Here he is with his meds… All in this little bag !!!

The CA19-9 marker is up quite a bit as expected.
The cancer has grown, BUT has not spread anywhere new and the lymphnodes look about the same as they did before his chemo break. The news is not amazing and it is not devastating. I call that a win in Cholangio World:)!

The doctors here are awesome and even though it is difficult to be here, we feel so blessed that we are. We are so grateful to our rockstar Dr Hamrick at Kaiser and to his team for fighting for us to get into this trial and for cheering us on along the way.

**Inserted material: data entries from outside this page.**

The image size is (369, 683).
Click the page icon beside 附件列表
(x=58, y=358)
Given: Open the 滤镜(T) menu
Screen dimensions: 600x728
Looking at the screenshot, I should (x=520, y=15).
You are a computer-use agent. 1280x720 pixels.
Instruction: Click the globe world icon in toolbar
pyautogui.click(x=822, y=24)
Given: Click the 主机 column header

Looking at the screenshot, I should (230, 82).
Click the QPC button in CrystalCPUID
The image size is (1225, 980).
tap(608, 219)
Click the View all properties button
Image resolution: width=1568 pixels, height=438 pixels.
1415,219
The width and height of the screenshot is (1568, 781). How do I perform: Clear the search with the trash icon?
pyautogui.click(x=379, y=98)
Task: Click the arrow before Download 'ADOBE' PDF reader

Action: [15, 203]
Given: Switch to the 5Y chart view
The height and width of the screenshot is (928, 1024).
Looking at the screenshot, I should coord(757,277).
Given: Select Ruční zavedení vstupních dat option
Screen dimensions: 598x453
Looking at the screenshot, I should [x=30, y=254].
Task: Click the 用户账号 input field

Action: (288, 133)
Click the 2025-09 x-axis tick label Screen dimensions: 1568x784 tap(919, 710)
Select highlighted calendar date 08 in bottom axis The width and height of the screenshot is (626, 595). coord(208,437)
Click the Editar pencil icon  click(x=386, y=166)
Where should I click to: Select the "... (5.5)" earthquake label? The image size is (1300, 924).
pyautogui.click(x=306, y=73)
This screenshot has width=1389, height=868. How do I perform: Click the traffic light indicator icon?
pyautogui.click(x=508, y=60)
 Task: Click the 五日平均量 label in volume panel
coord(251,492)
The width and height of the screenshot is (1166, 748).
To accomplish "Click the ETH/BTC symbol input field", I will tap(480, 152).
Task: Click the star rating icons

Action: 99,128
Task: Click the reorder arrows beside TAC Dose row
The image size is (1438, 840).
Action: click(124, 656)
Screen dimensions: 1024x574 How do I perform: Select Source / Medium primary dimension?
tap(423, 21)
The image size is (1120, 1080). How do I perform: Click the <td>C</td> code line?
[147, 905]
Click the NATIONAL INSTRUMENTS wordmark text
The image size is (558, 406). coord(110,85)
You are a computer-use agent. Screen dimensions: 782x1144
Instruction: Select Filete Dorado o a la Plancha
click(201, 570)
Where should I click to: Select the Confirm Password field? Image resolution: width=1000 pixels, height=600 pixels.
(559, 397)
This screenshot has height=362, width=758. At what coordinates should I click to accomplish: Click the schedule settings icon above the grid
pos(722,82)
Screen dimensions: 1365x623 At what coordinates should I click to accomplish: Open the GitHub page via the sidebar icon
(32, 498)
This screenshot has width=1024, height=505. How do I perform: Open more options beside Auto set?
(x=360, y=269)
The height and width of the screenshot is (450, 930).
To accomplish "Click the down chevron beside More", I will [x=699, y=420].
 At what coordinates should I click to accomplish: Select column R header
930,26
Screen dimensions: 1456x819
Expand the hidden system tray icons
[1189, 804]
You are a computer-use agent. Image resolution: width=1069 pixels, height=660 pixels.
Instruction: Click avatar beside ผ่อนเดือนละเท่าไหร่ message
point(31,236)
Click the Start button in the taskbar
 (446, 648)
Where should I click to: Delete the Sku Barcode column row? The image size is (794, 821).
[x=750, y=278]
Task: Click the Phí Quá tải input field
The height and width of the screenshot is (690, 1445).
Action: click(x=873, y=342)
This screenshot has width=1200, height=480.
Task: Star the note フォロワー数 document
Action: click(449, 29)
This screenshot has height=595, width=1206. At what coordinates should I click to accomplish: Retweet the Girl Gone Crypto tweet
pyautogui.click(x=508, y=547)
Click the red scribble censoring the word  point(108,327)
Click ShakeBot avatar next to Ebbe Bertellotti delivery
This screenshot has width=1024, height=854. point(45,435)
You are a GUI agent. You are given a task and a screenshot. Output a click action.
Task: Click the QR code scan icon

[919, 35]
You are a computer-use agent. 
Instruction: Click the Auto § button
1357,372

With that being said, we are so ready to go home to see our babies!!! Thank you all for the prayers and support. A big thank you to my mom and dad for keeping our oldest guy all week and to my angel cousin Ali who kept our two little ones. It’s an amazing relief when you know that your children are being loved and taken care of.

We feel like God has His hands on our journey and we are trusting Him all of the way. Our prayer now is that these trial drugs will attack the cancer in Travs body. That he will be able to handle these drugs as he did the others with little to no side effects. Also, that we know how to deal with any fear that is creeping into the minds of our older kiddos. This is uncharted territory so we pray that God leads us in our words and actions as parents.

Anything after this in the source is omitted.